WORK REQUIRED ▸
Copy every row below, substituting "block" for each "cube" and keeping everything else unchanged. Leave the pictures out of your answer.

EXTRACTED DATA ▸
+--

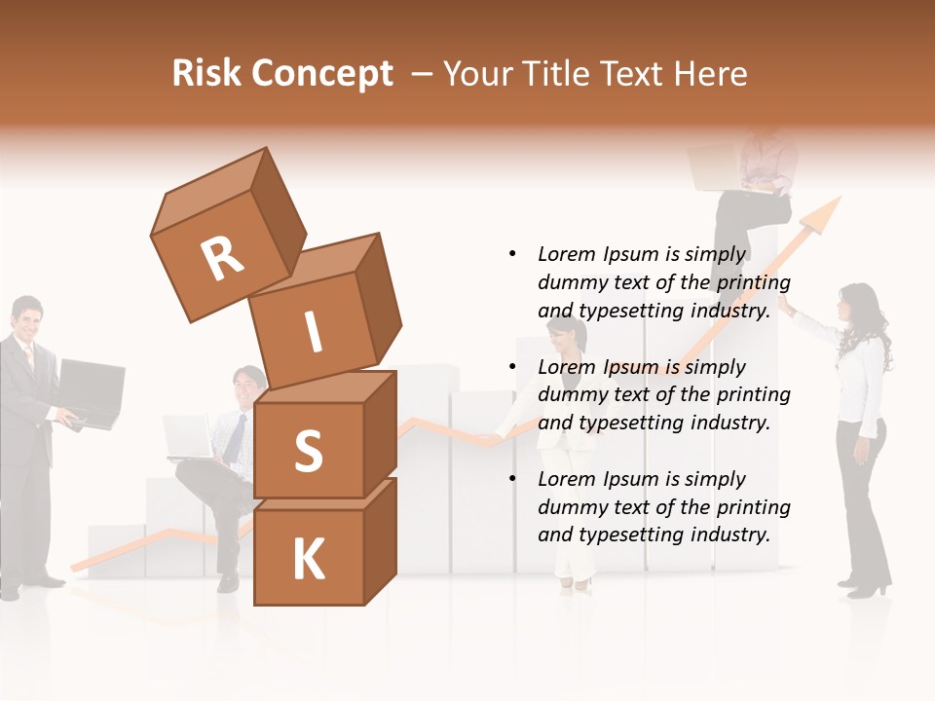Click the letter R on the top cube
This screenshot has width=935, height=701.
click(222, 259)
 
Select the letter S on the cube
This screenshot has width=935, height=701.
click(308, 453)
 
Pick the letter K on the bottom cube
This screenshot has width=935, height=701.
click(308, 560)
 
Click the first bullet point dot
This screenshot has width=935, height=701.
click(512, 254)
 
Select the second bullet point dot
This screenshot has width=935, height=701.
click(512, 367)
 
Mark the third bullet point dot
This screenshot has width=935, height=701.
click(512, 479)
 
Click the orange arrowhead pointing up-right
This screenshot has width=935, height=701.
click(824, 213)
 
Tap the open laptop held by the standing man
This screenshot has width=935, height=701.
click(91, 391)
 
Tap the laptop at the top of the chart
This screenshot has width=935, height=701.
click(714, 167)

+--

THE OUTPUT ▸
Click the letter R on the top block
This screenshot has width=935, height=701.
click(222, 259)
 
Select the letter S on the block
This screenshot has width=935, height=701.
click(308, 453)
 
Pick the letter K on the bottom block
This screenshot has width=935, height=701.
click(308, 560)
 
Click the first bullet point dot
This screenshot has width=935, height=701.
click(512, 254)
 
Select the second bullet point dot
This screenshot has width=935, height=701.
click(512, 367)
 
Mark the third bullet point dot
This screenshot has width=935, height=701.
click(512, 479)
 
Click the orange arrowhead pointing up-right
This screenshot has width=935, height=701.
click(824, 213)
 
Tap the open laptop held by the standing man
This screenshot has width=935, height=701.
click(91, 391)
 
Tap the laptop at the top of the chart
This screenshot has width=935, height=701.
click(714, 167)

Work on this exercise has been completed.